El ocaso es la imagen perfecta de la conjunción del espacio y del tiempo, el momento en el que el mundo en una sola noche anuncia la muerte del sol permitiendo que el propio sol se convierta en el heraldo de un nuevo nacimiento, de un nuevo espacio y de un nuevo tiempo que surgen de la transformación de la oscuridad en los resplandores del amanecer. En este sentido, el sol es un monarca en el centro de un imperio, pero, superada la noche y más allá de ese reino, vive la esperanza.
En su viaje nocturno por el mar, el sol desciende y cubre la geografía de su propia muerte llevándonos a las nocturnas y acechantes regiones de los sueños, pero nos regresa al día siguiente porque, como afirman los simbolistas, esa es su doble función: morir para volver a nacer, ser vida y crueldad; muerte y vida y lumbre de revelaciones que se ocultan en la muerte o despiertan en los sueños. El sol, en efecto, es fuente de luz, vida y calor, pero también lo es de agobios y agonía. ¡Lo saben quienes han cruzado con insensata temeridad el Sahara y el desierto de Kalahari!
Atormentado, Gerard de Nerval amaneció ahorcado, colgado de una reja cercana a una cloaca parisina, porque vaticinó el desastre de sus anhelos y la desdichada fuerza indomable de sus sufrimientos: conoció el sol negro de la melancolía, un sol que los antiguos mayas asumían bajo la forma desconcertante del jaguar.

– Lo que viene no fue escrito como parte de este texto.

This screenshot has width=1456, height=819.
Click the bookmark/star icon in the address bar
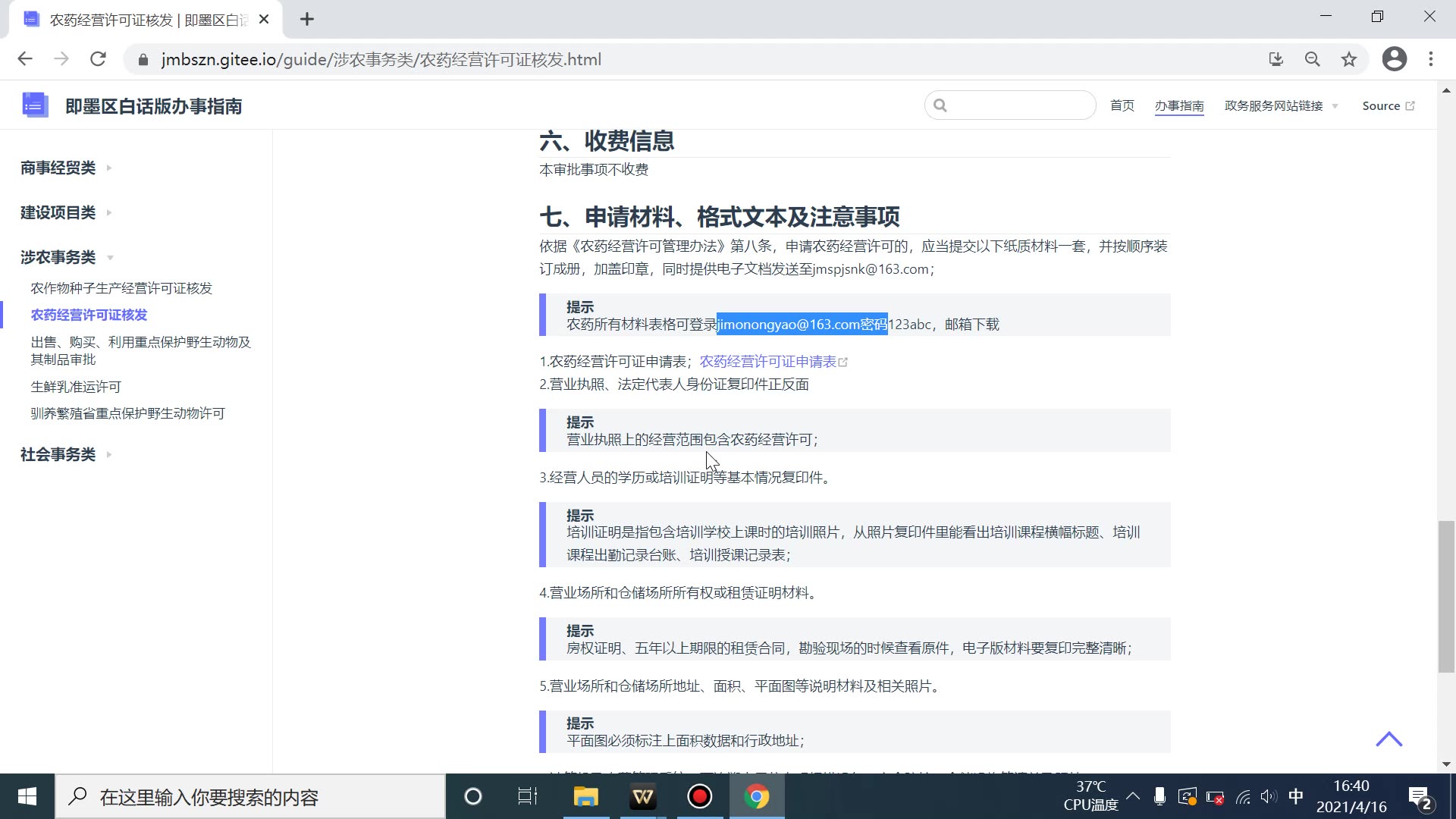[1348, 59]
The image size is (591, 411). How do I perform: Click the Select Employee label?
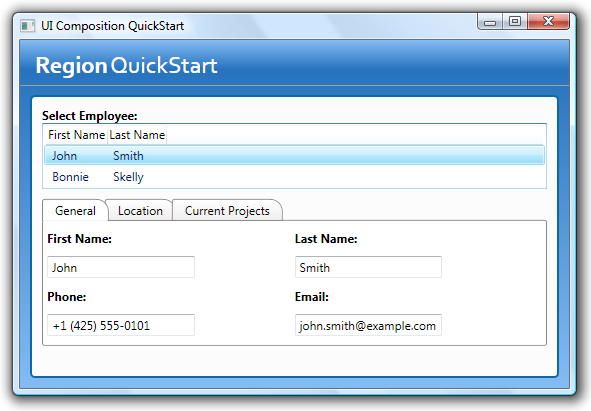[90, 116]
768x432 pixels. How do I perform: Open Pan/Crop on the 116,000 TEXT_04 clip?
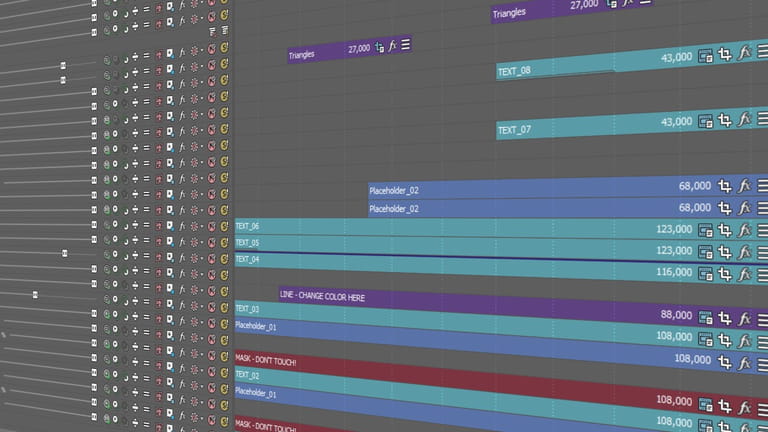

Al socialismo bolivariano le toca ahora reconocer y aceptar su hora crepuscular. Dejar atrás las trampas y vilezas a las que se había acostumbrado. Aprender la lección más difícil: ¡ser tolerante! Aprender a vivir sin Maduro, sin fraudes judiciales, devolviendo a los militares a sus cuarteles, cerrándoles las puertas de la política y botando las llaves en el Atlántico. Todos sabemos, incluyendo el propio chavismo, que la llamada revolución comenzó a desvanecerse, a hundirse en las sombras crepusculares desde sus propios inicios, desde el momento en que empezó a sentir cerca la muerte política y el desprestigio de su conducta altanera, sin disfrutar el privilegio que se le concede al sol de hundirse en la elegante belleza del atardecer para inspirarnos y reaparecer luego en la iluminación de un nuevo día.
Las elecciones parlamentarias de diciembre precipitaron al vacío al régimen militar que muere en un estertor sin altivez y sin que sintamos llanto o pesar porque, contrariamente, somos nosotros, ahora, el jubiloso amanecer de nuestras propias vidas.